_WORK INSTRUCTION:_ Begin at the line that holds "Instruction: Click the back navigation arrow" and copy each line exactly until the data below ends, including that last line but no pictures.

── STUDY MATERIAL

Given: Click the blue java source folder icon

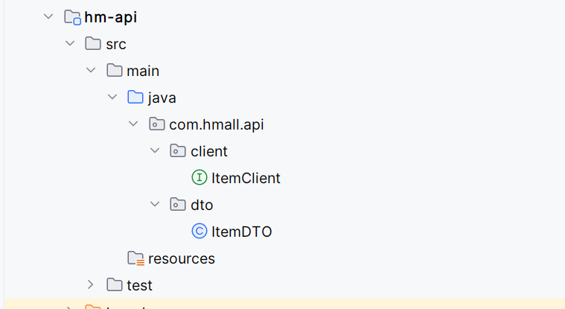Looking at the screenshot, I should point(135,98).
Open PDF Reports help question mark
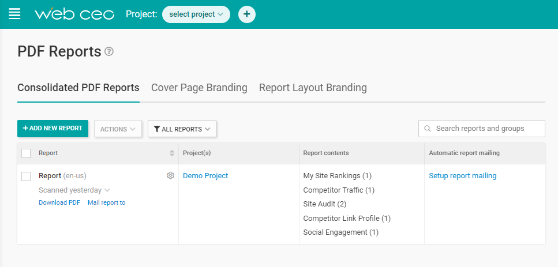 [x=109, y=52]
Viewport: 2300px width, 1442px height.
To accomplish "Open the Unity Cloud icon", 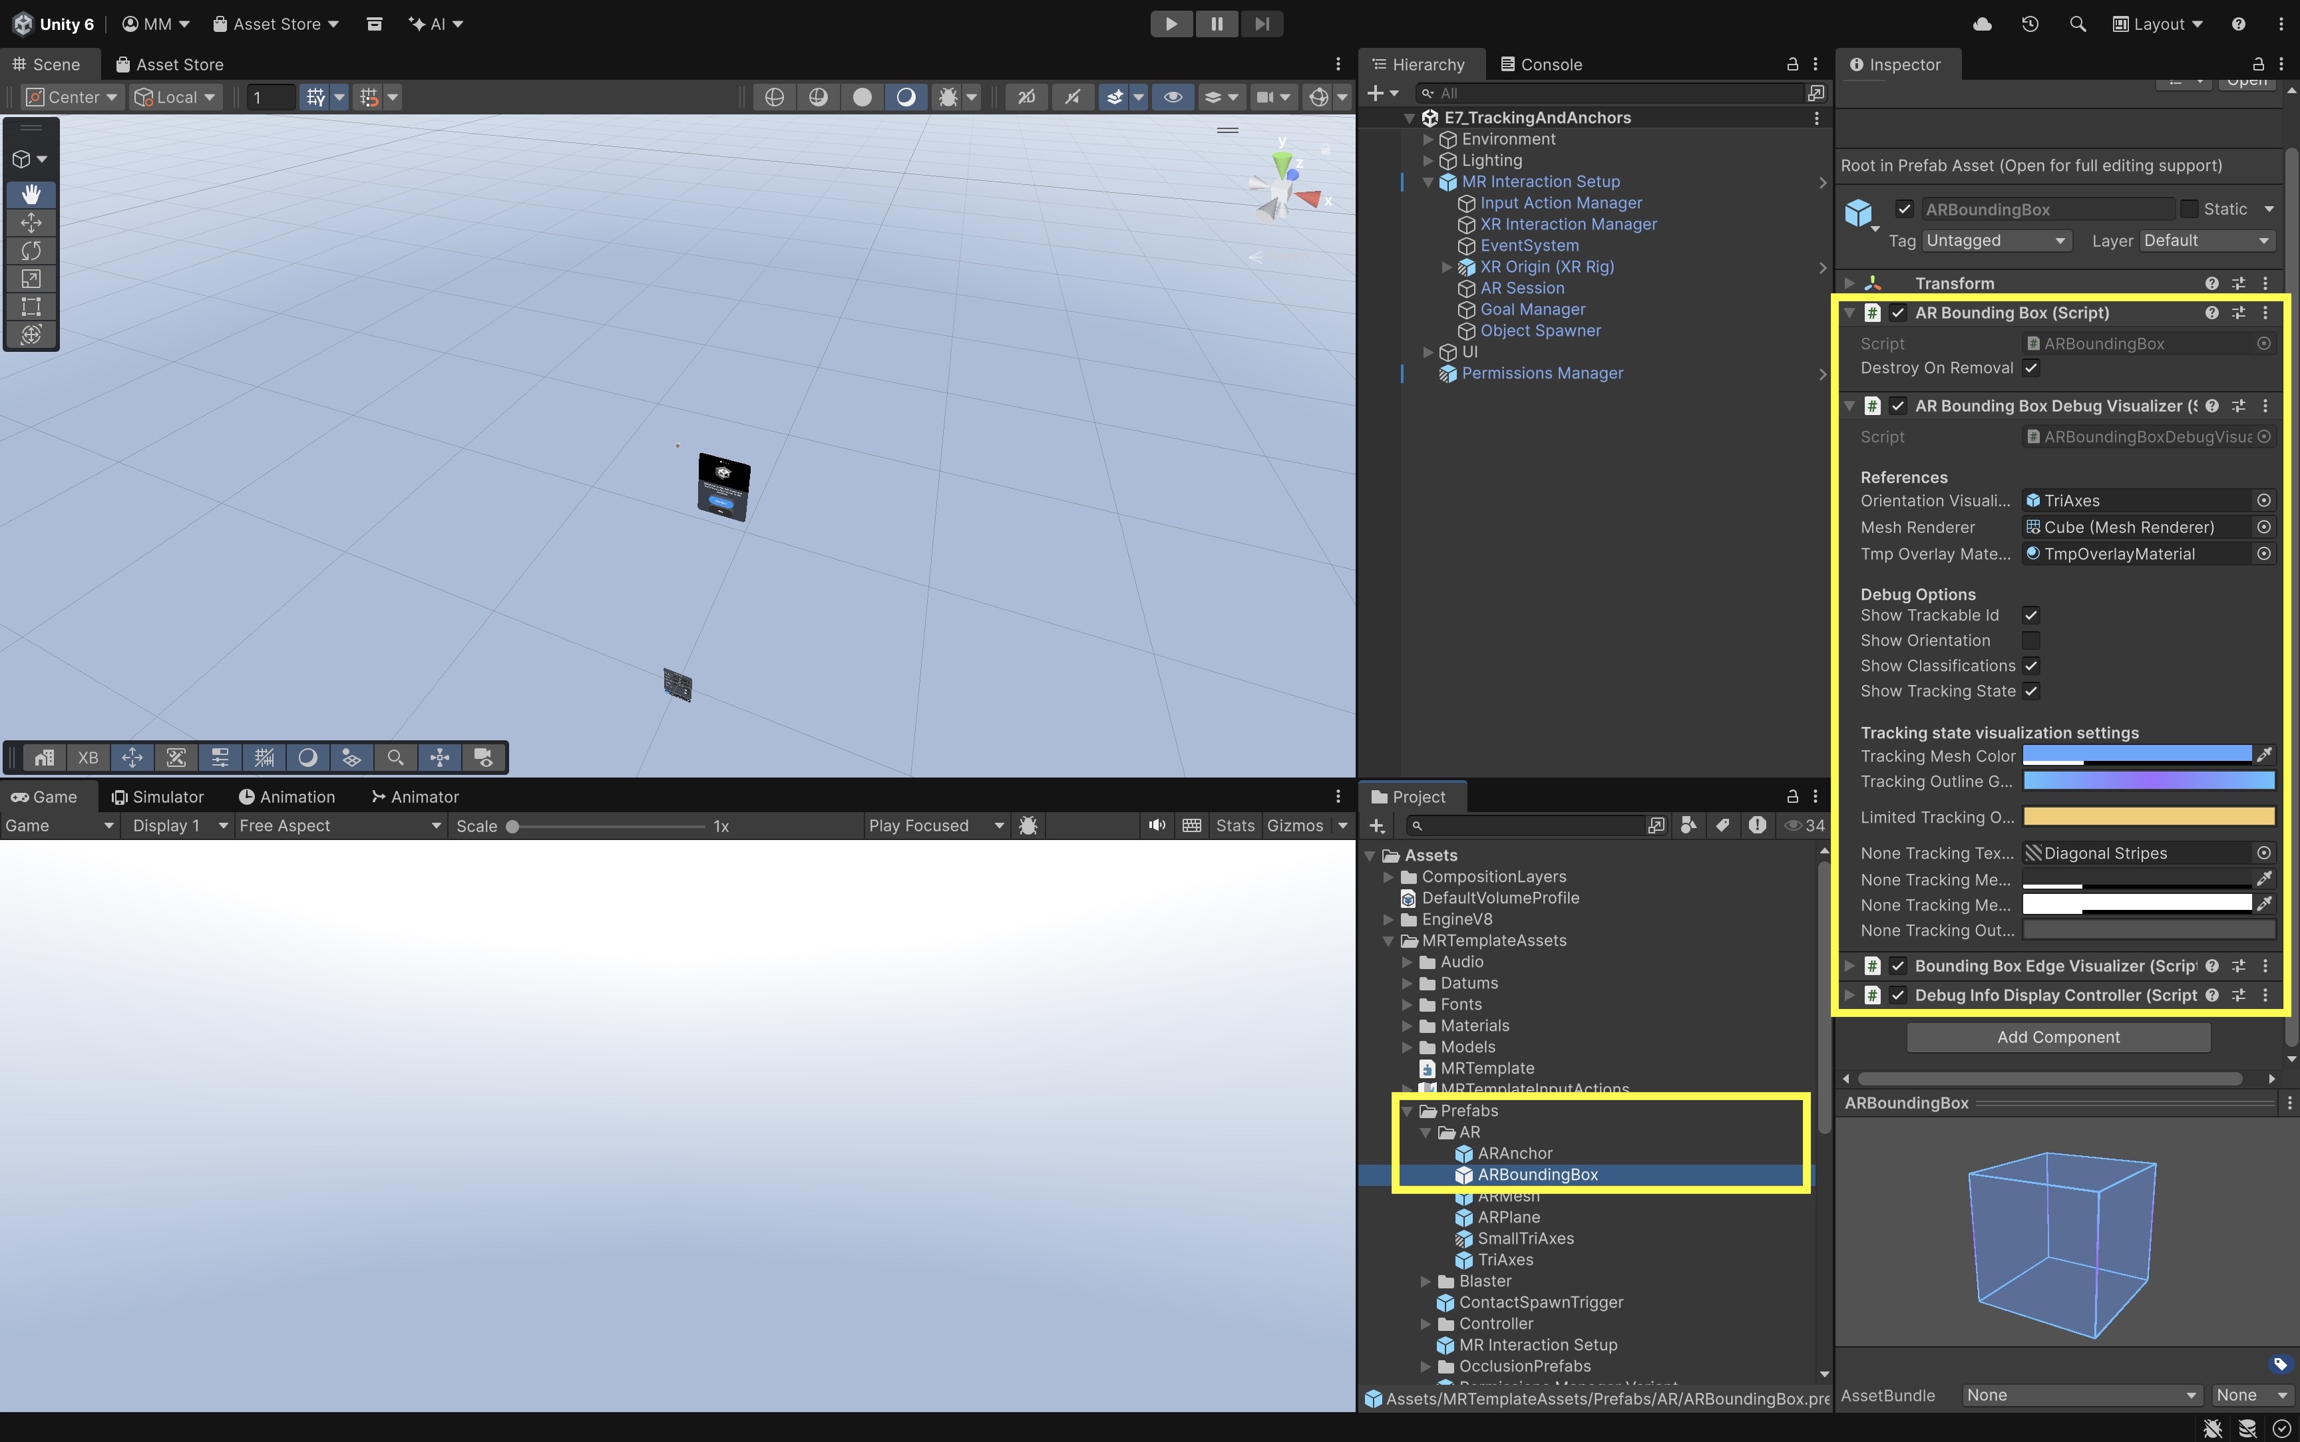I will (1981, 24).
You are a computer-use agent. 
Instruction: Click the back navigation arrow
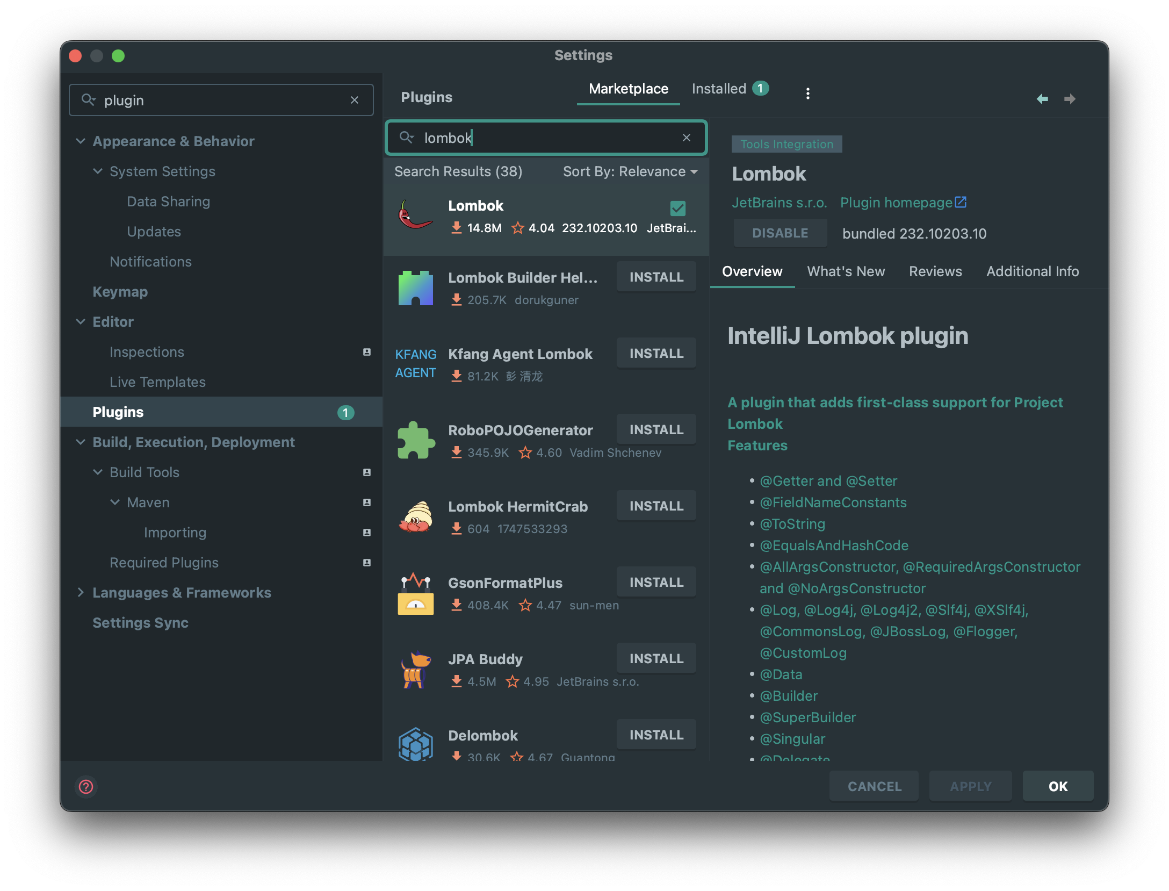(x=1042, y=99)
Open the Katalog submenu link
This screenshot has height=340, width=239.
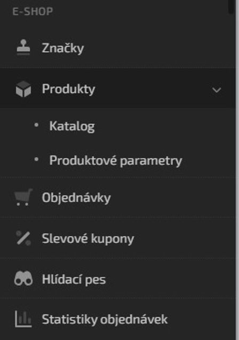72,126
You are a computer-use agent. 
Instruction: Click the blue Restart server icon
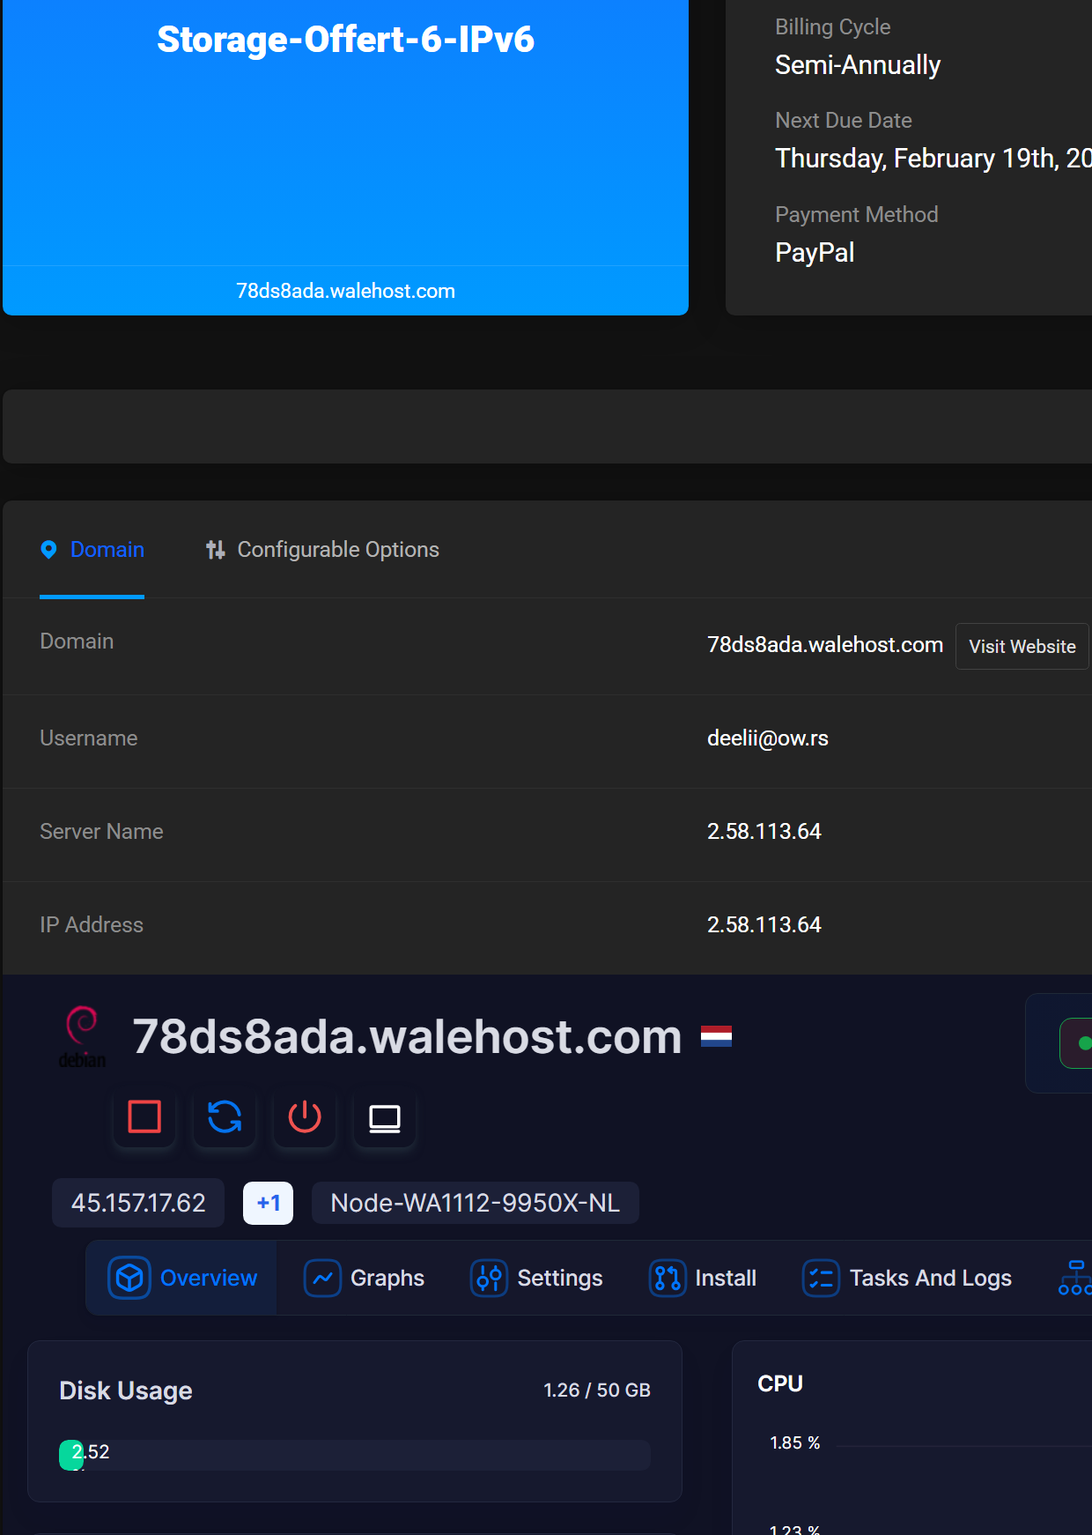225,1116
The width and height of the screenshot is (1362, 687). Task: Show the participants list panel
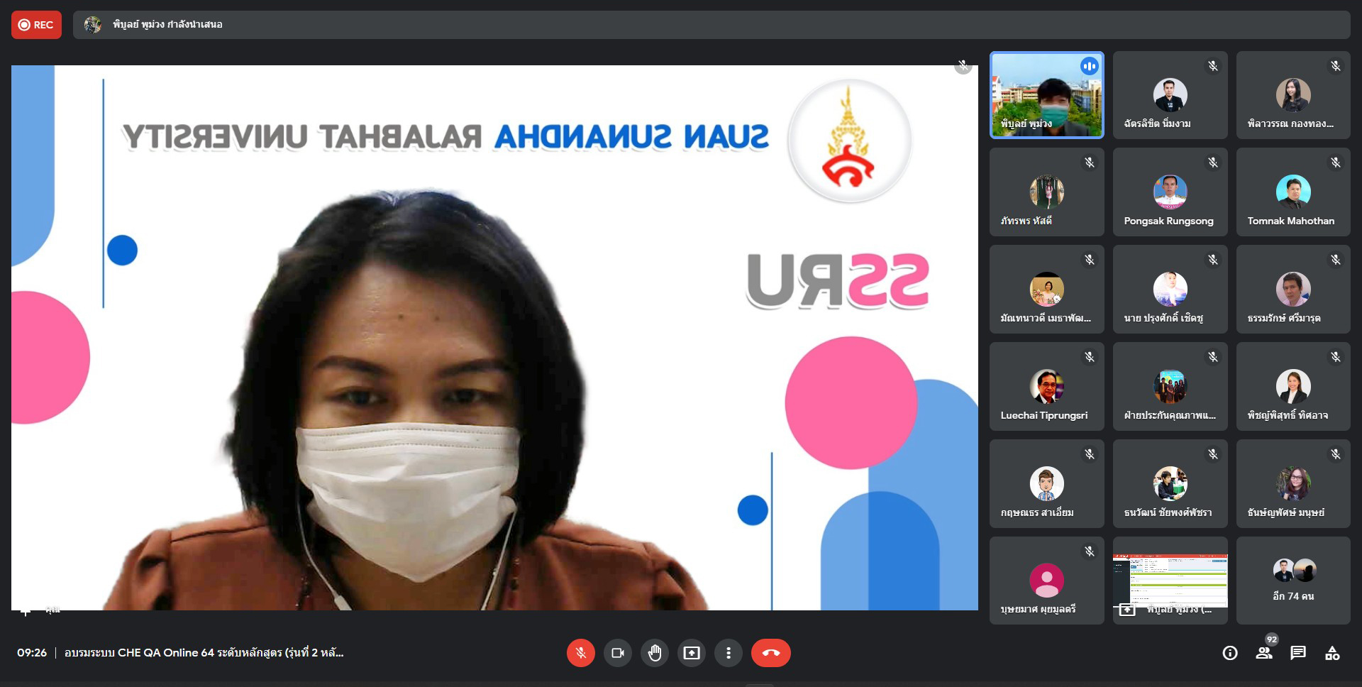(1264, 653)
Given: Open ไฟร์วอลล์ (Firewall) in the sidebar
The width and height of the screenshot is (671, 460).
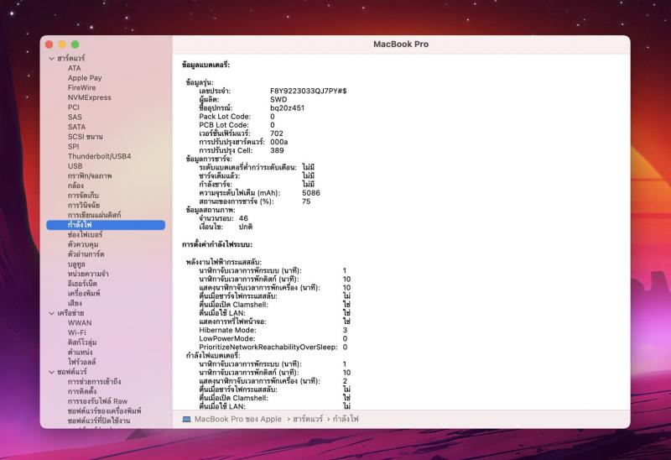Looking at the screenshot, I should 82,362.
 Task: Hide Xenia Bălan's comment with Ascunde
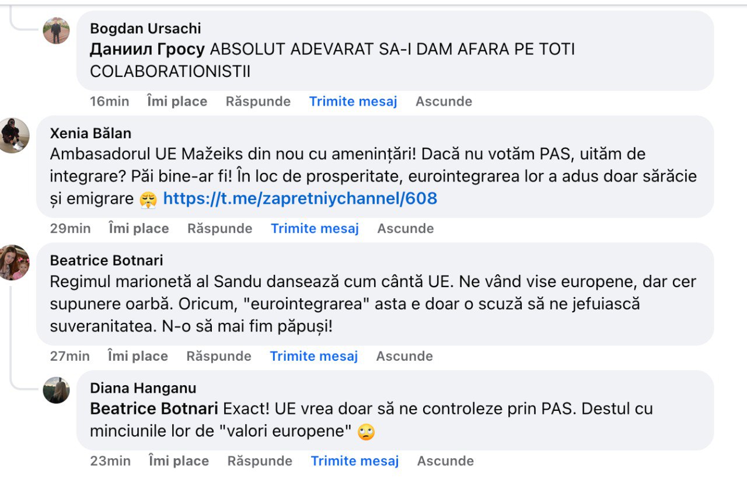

────

_FINISHED TASK:_
Instruction: Click the back navigation arrow
(x=1042, y=99)
Open the Katalog submenu link
This screenshot has height=340, width=239.
72,126
You are a computer-use agent. 
Instruction: Click the blue Restart server icon
225,1116
The width and height of the screenshot is (1362, 687). Task: Show the participants list panel
(1264, 653)
Given: Open ไฟร์วอลล์ (Firewall) in the sidebar
The width and height of the screenshot is (671, 460).
Looking at the screenshot, I should 82,362.
 Task: Hide Xenia Bălan's comment with Ascunde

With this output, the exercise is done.